Showing two certain sets have no elements in common

[k3k3]

Homework Statement

Let x and y be irrational numbers such that x-y is also irrational.
Let A={x+r|r is in Q} and B={y+r|r is in Q}
Prove that the sets A and B have no elements in common.

Homework Equations

The Attempt at a Solution

Since x and y are in A and B, then x+r$_{1}$-y-r$_{2}$ is irrational.

Using contradiction, assume their sum is z and z is an element of A$\cap$B

x-y=z

Then x+r$_{1}$-y-r$_{2}$=z

Since z is in both A and B, then z can also be said to be x+r$_{1}$+y+r$_{2}$

Then x+r$_{1}$-y-r$_{2}$=x+r$_{1}$+y+r$_{2}$

Solving for the right side,

0=2(y+r$_{2}$)

But since the sum is irrational and 0 is not irrational, A and B cannot contain the same elements.


Am I thinking about this correctly?

 

[HallsofIvy]

Homework Statement

Let x and y be irrational numbers such that x-y is also irrational.
Let A={x+r|r is in Q} and B={y+r|r is in Q}
Prove that the sets A and B have no elements in common.

Homework Equations

The Attempt at a Solution

Since x and y are in A and B, then x+r$_{1}$-y-r$_{2}$ is irrational.

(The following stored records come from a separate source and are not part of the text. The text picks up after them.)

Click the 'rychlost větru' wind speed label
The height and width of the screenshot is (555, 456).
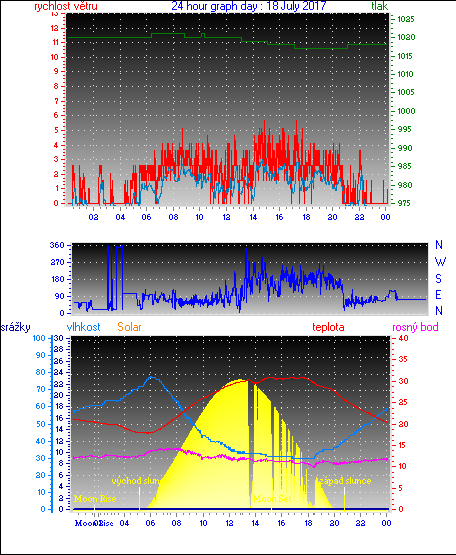point(66,6)
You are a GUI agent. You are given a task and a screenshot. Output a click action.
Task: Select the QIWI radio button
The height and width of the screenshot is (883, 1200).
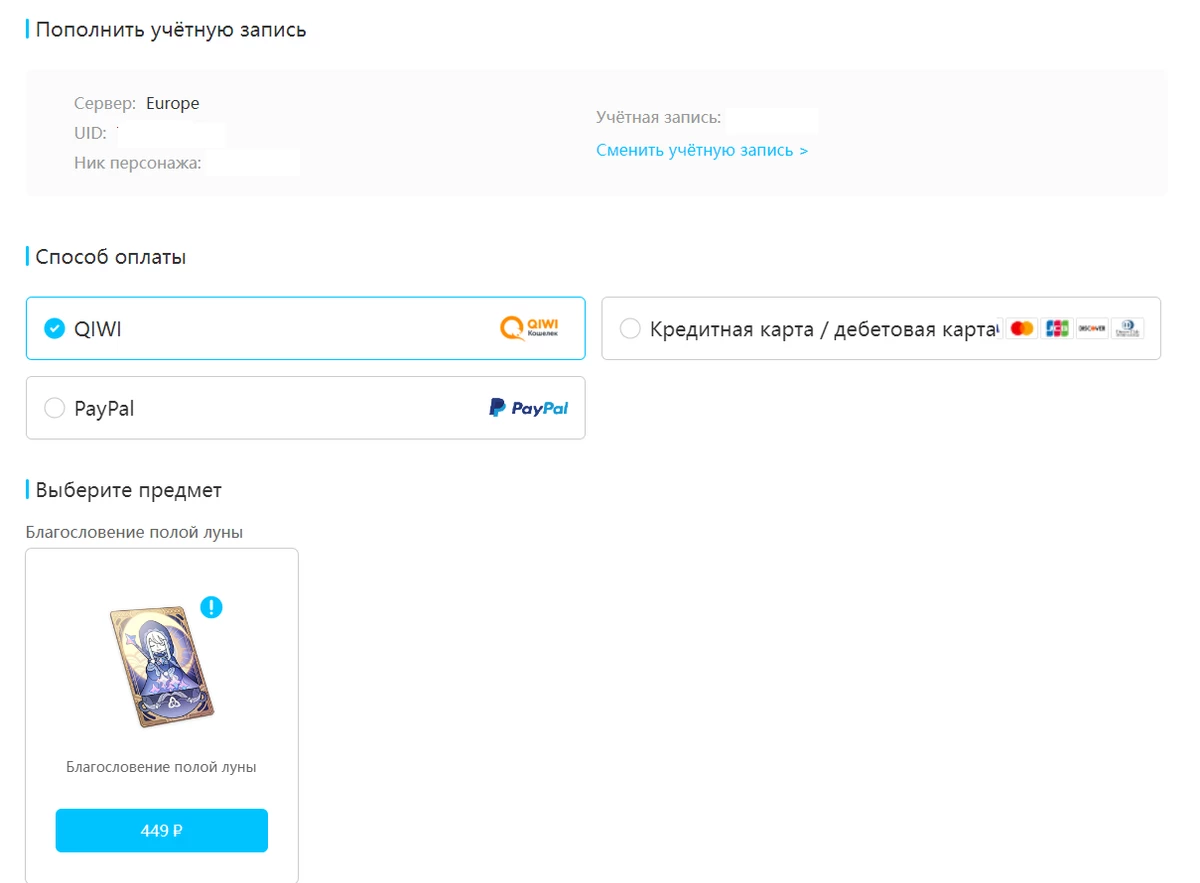pos(55,328)
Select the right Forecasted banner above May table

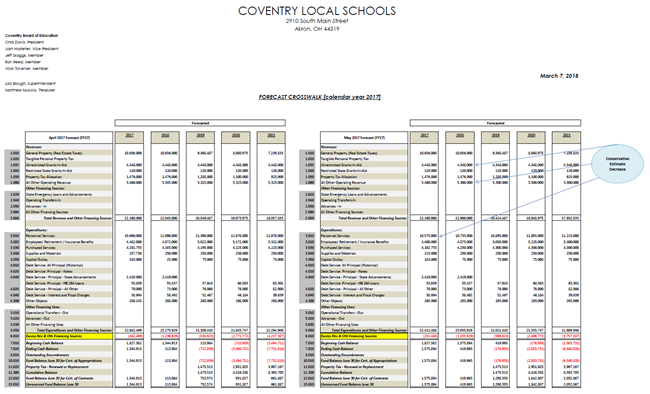click(495, 123)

x and y are NOT in A and B, $x+ r_1$ and $y+ r_2$ are. And, from that, it follows that they are rational numbers so the difference is rational, not irrational.

Using contradiction, assume their sum is z and z is an element of A$\cap$B

x-y=z

Then x+r$_{1}$-y-r$_{2}$=z

Since z is in both A and B, then z can also be said to be x+r$_{1}$+y+r$_{2}$

Then x+r$_{1}$-y-r$_{2}$=x+r$_{1}$+y+r$_{2}$

Solving for the right side,

0=2(y+r$_{2}$)

But since the sum is irrational and 0 is not irrational, A and B cannot contain the same elements.


Am I thinking about this correctly?

 

[sunjin09]

Homework Statement

Let x and y be irrational numbers such that x-y is also irrational.
Let A={x+r|r is in Q} and B={y+r|r is in Q}
Prove that the sets A and B have no elements in common.

Homework Equations

The Attempt at a Solution

Since x and y are in A and B, then x+r$_{1}$-y-r$_{2}$ is irrational.

Using contradiction, assume their sum is z and z is an element of A$\cap$B

x-y=z

Then x+r$_{1}$-y-r$_{2}$=z

Since z is in both A and B, then z can also be said to be x+r$_{1}$+y+r$_{2}$

Then x+r$_{1}$-y-r$_{2}$=x+r$_{1}$+y+r$_{2}$

Solving for the right side,

0=2(y+r$_{2}$)

But since the sum is irrational and 0 is not irrational, A and B cannot contain the same elements.


Am I thinking about this correctly?

No, if z is in both A and B, then z=x+r1=y+r2; then you take the subtraction ...

 

[k3k3]

Did I show that x+r1-(y+r2)=x+r1-(y+r2)?